Monthly Archives: September 2021

Funded position for PhD student available for fall 2022

The Gompert lab in the Department of Biology at Utah State University (USU) is seeking a highly motivated and enthusiastic PhD student with interests in forecasting ecological and evolutionary processes from time-series data. Research in the lab addresses a range of fundamental questions in ecology and evolutionary biology. We are particularly interested in the ecological causes and evolutionary consequences of natural selection, the causes and consequences of genetic variation in the wild, the role of hybridization in evolution, and the nature and evolution of species boundaries and barriers to gene flow. This specific position is funded through a NSF LTREB award to Zach Gompert (and collaborator Matt Forister at the University of Nevada). A stipend will be provided via a mixture of teaching and research assistantships. Review of applicants will begin November 1, 2021. The start date for the PhD project is fall 2022.

Project Overview: The history of life on Earth has many periods of mass extinction, when many species cease to exist. These periods are usually studied through use of fossils. Although fossils have revealed a lot about extinction, they’ve been unable to solve the basic riddle of why some species go extinct and others seem unaffected. Humans are now witnessing a mass extinction event, which provides biologists an opportunity to study in real time how species differ in their responses to climate change and other stressors. Some may go extinct within our lifetimes; others won’t. This project builds on one of North America’s longest-running studies of (butterfly) insect populations by continuing data collection at five sites in the Sierra Nevada Mountains of Northern California. Encompassing more than 150 species of butterflies, this NSF funded LTREB project will explore habitat use by both butterflies and caterpillars to better understand climate impacts on insect populations. Of particular interest is the role of extreme droughts, which are affecting the western United States with increasing frequency. Results from the project will inform our understanding of ongoing insect and pollinator declines.

Specific Responsibilities: We are looking for a PhD student interested in collaborating on the project. Specifically, the PhD student will use computational methods, including hierarchical Bayesian models and neural networks, to make predictions about future butterfly population demographics while accounting for uncertainty in future climate and possible effects of adaptive evolutionary change. The student will be tasked with maintaining a website making forecasts available to the public. Additional components of the PhD student’s dissertation will be tailored to the student’s interests and background. Possible projects could make connections to Gompert’s funded work on contemporary evolution and fluctuating selection in Lycaeides butterflies, but this is not required.
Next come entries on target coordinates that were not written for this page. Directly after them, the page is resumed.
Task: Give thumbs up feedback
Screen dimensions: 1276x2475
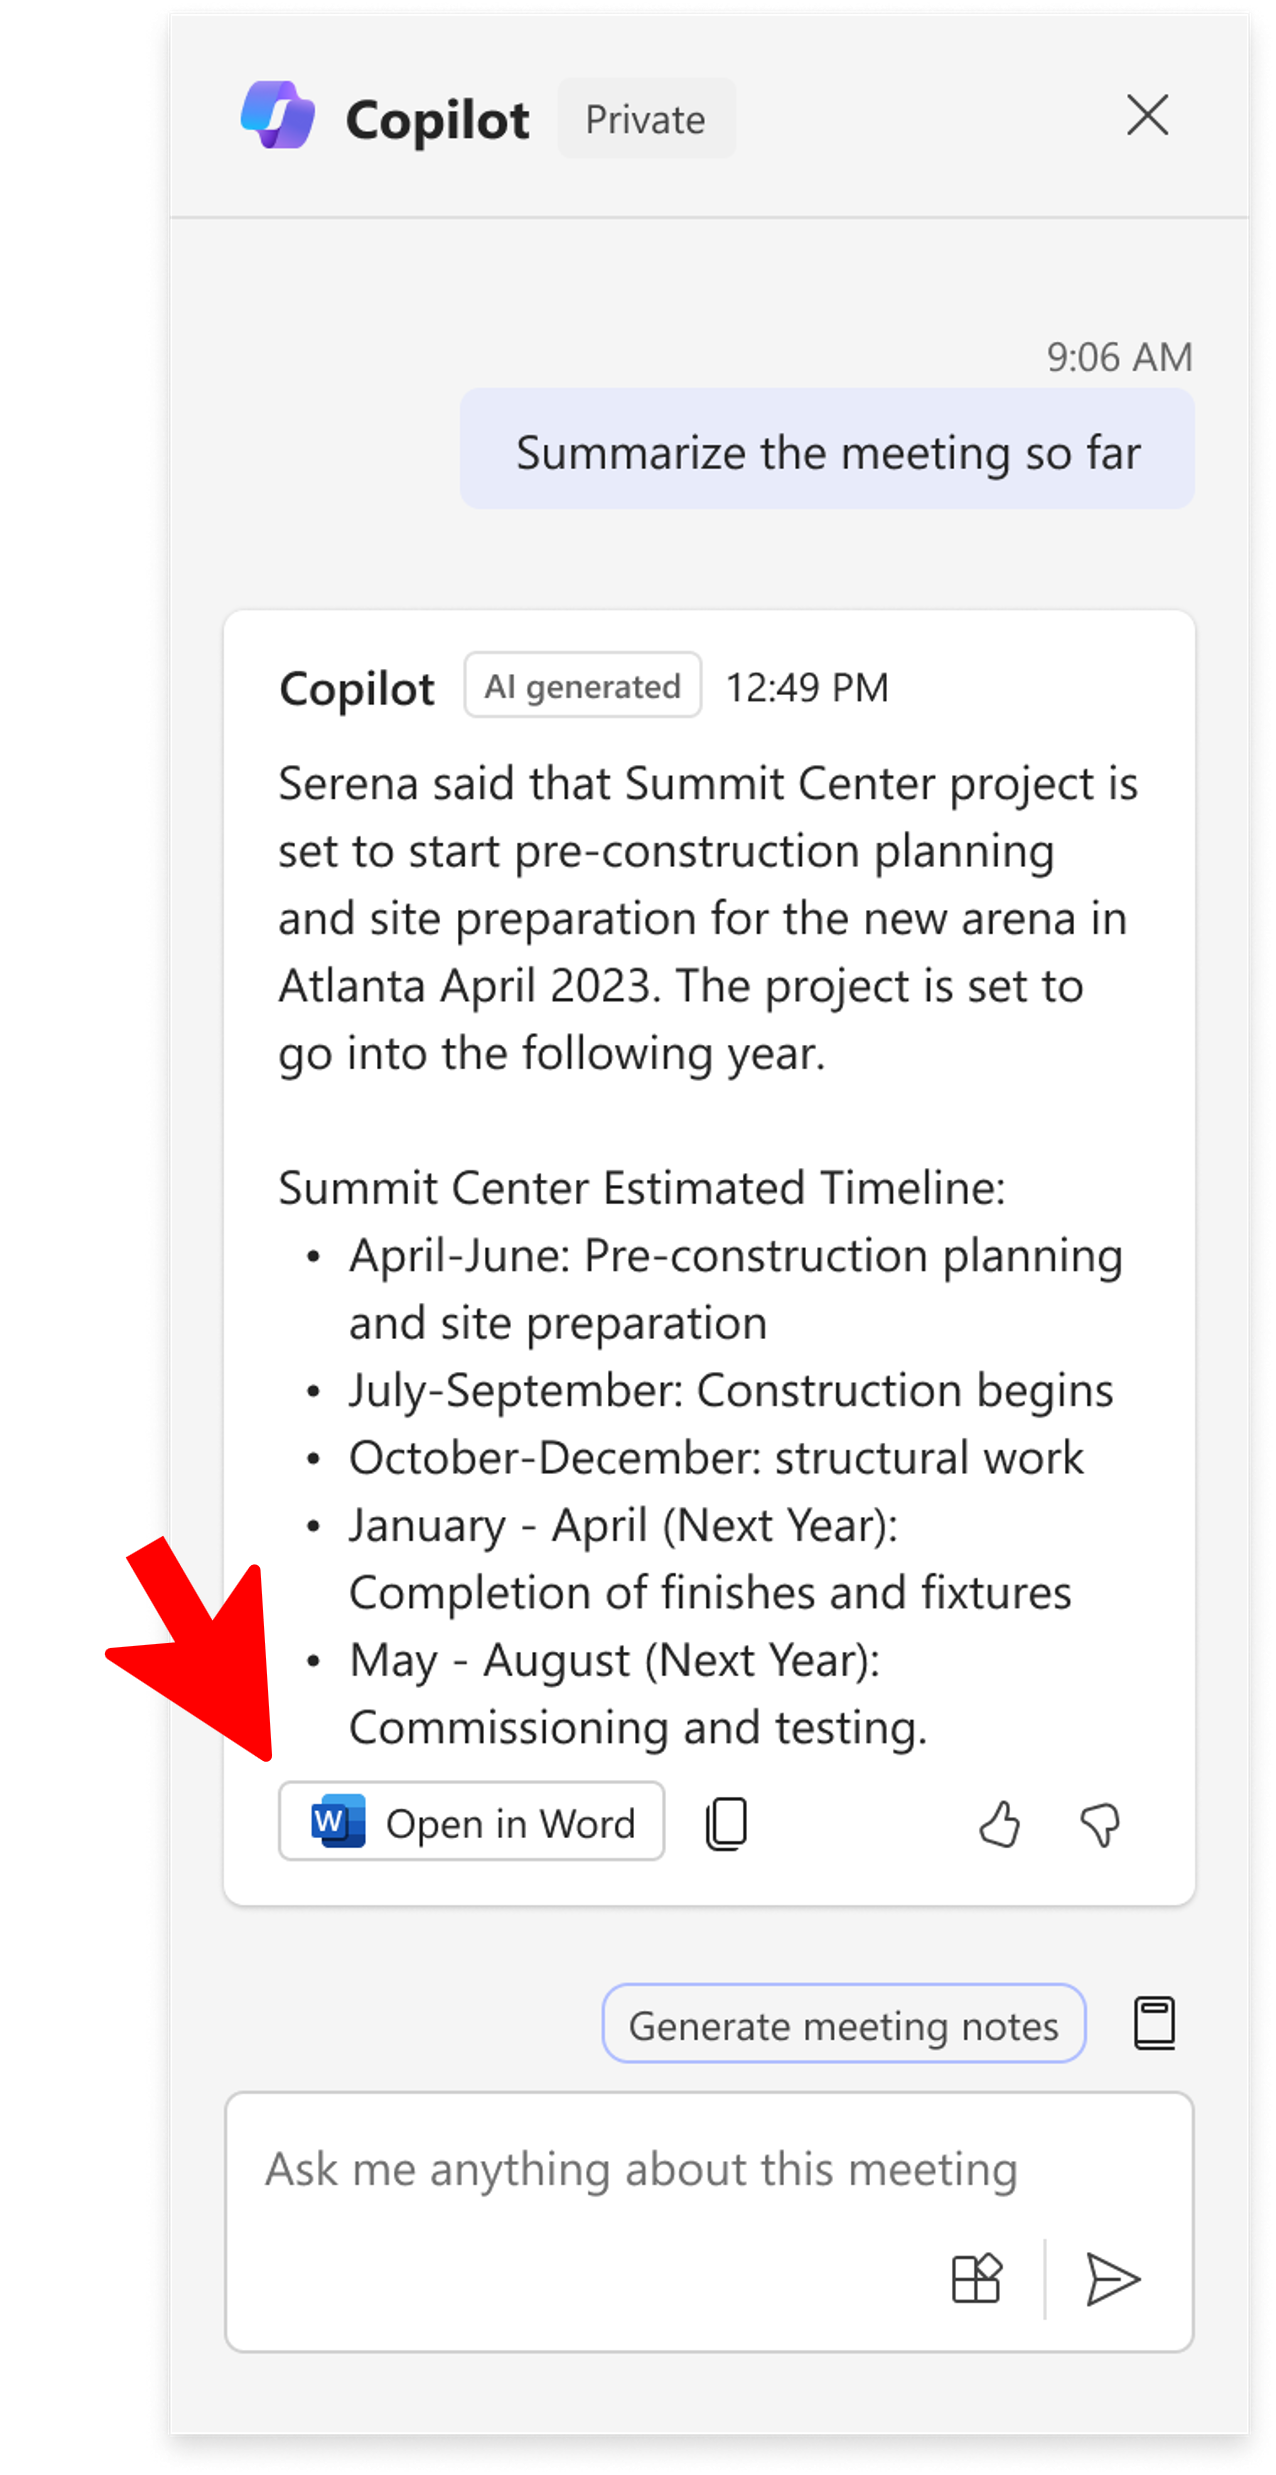Action: point(999,1823)
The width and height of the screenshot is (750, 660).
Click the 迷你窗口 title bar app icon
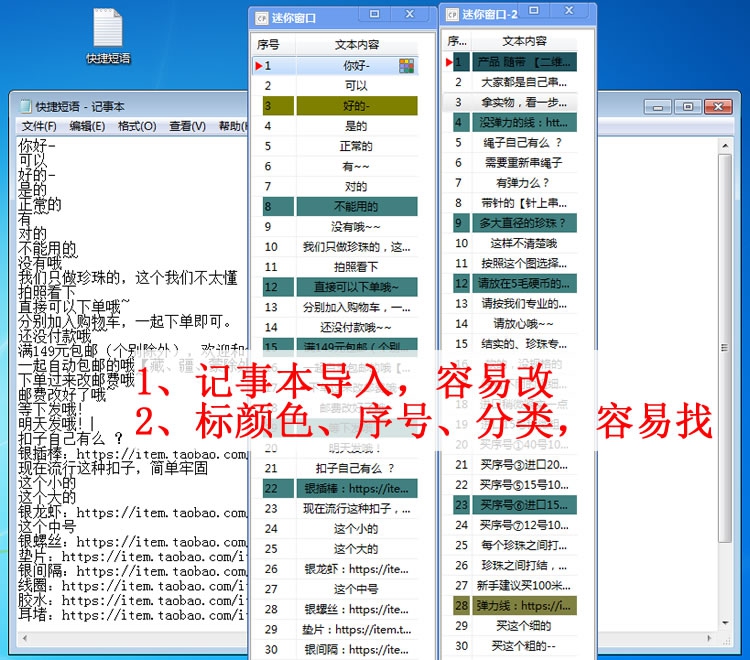coord(261,16)
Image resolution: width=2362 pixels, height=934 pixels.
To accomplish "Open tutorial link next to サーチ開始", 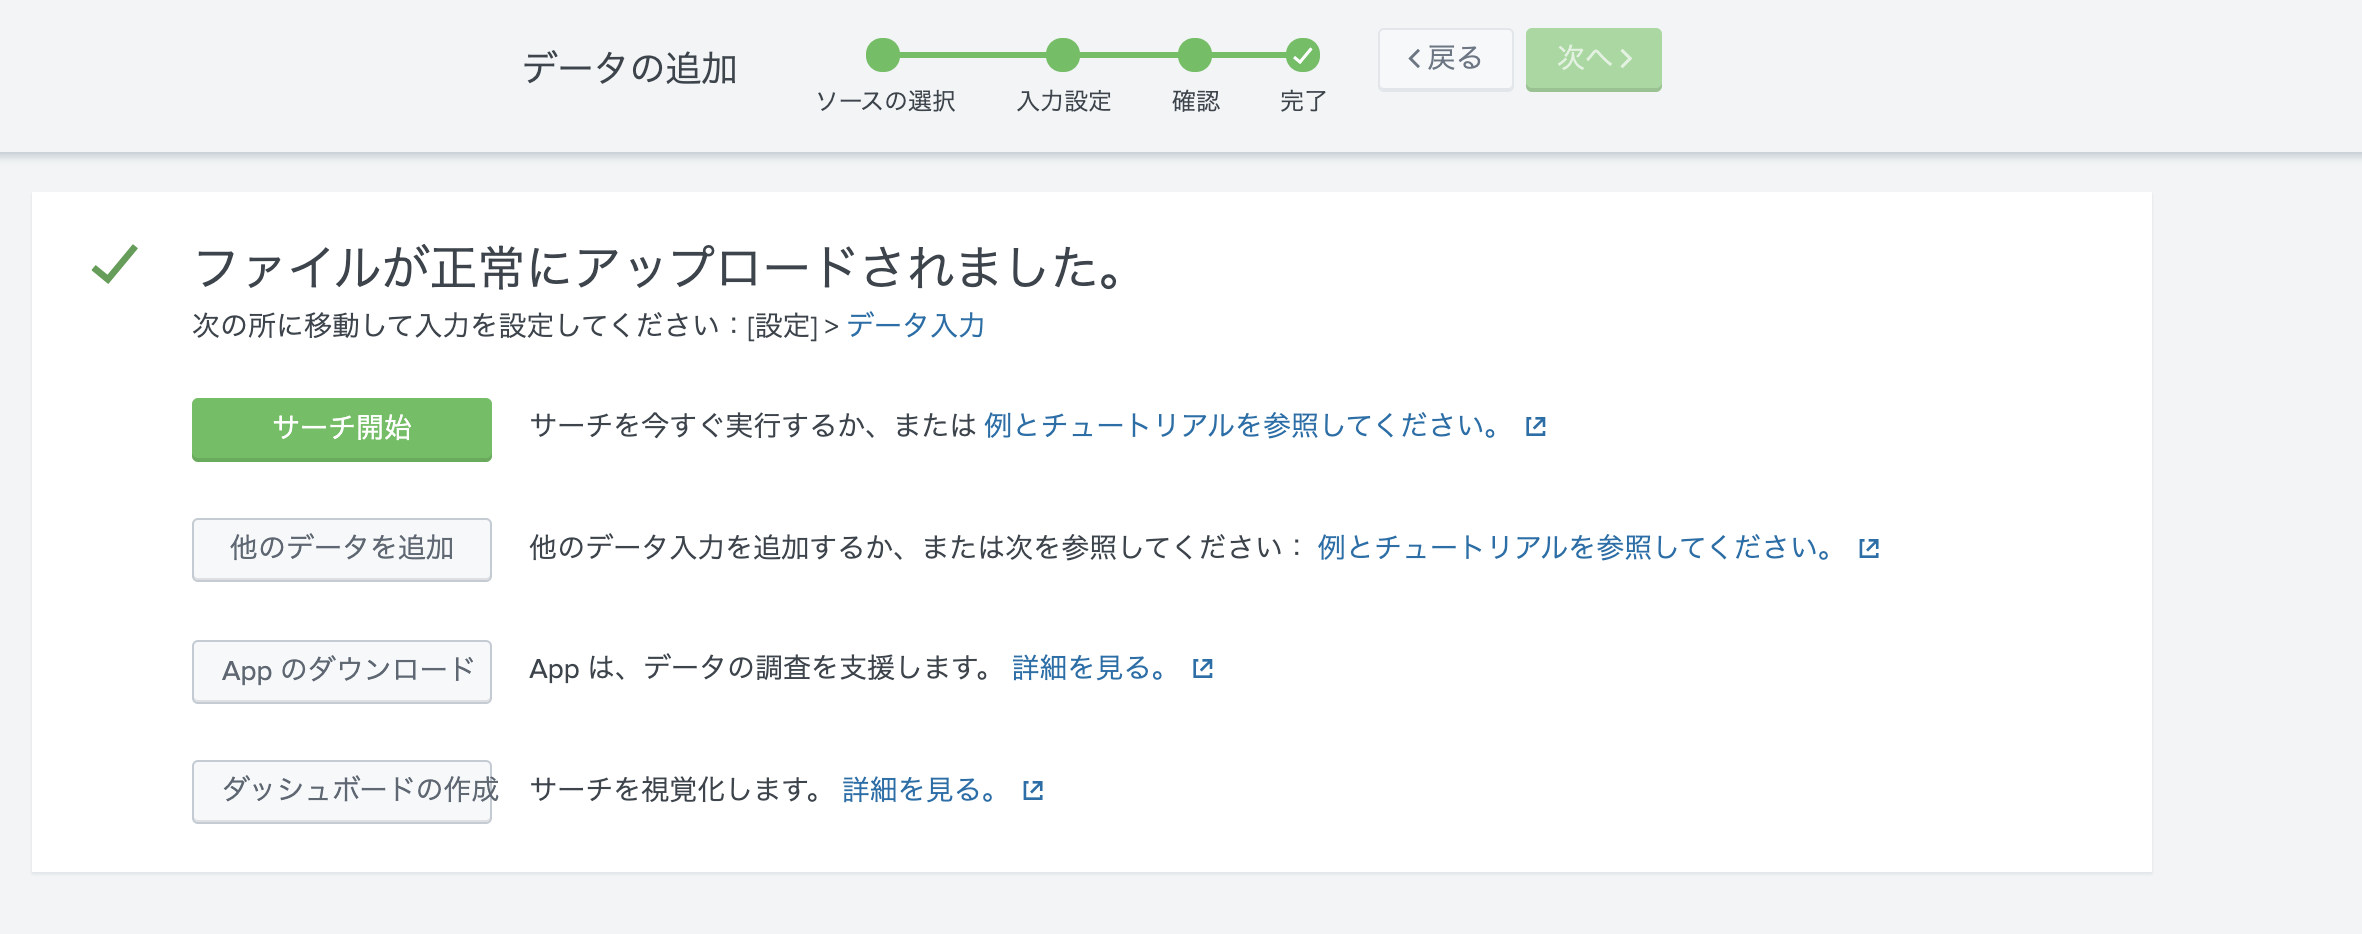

The student will have the opportunity to visit the field sites, but collecting the butterfly count data is not a key part of the student’s project.

The successful candidate should have previous training in ecology, evolutionary biology, population genetics, applied math and statistics, or computational biology. Some proficiency with programming (e.g., moderate comfort with R, C, java, perl, or python) is desirable. Experience working with climate models or ecological forecasting would be an asset, but is not essential. Students with or without a Master’s degree are encouraged to apply. We welcome and encourage enthusiastic and open-minded applicants from any nation, ethnicity, gender, sexual orientation or socioeconomic class. For more information about the Gompert lab, including a statement of mentoring philosophy and expectations, please visit the lab website at

USU is a public land-grant research university in Logan, Utah (USA). The Department of Biology and USU offer excellent opportunities for education, training, funding, and collaboration. Graduate students in the department have the option of pursuing a PhD in Biology or in the inter-departmental Ecology program. Located in the Rocky Mountains, the Logan area also offers exceptional opportunities for outdoor recreation.

Interested students should e-mail me ( with the following:

1. A cover letter describing the student’s background and training, goals and reasons for pursuing a PhD, and the specific reasons why this opportunity is of exceptional interest.
2. A CV, including contact information for three academic references.
3. A writing sample. This could be in the form of a published or draft manuscript, an undergraduate thesis, or some other substantial document that constitutes scientific writing.

New paper using genomic time-series data shows that gene flow maintains high genetic diversity despite small demic Ne in the Northern blue butterfly

Effective population size is a central parameter in population genetic models, which affects the efficacy of selection, rates of drift and diversity levels. When populations are subdivided into multiple demes connected by gene flow, evolution can depend on both the local (demic) and global (species) effective population size. In our new paper, now available from Molecular Ecology,we use population genomic data from multiple populations and generations to show that Northern blue butterfly (Lycaeides idas) populations experience sufficient gene flow to maintain high diversity levels (consistent with their global effective population size), but still experience high rates of evolution by drift (consistent with their local effective population sizes). Thus, we demonstrate that genome-wide change and the maintenance of diversity are driven largely by different processes, drift versus gene flow, and reflect dramatically different effective population sizes. As we discuss in this paper, these findings add further complexity to arguments about the use of genetic diversity metrics in conservation biology and might shed light on longstanding questions concerning the determinants of diversity levels in nature (i.e., Lewontin’s paradox).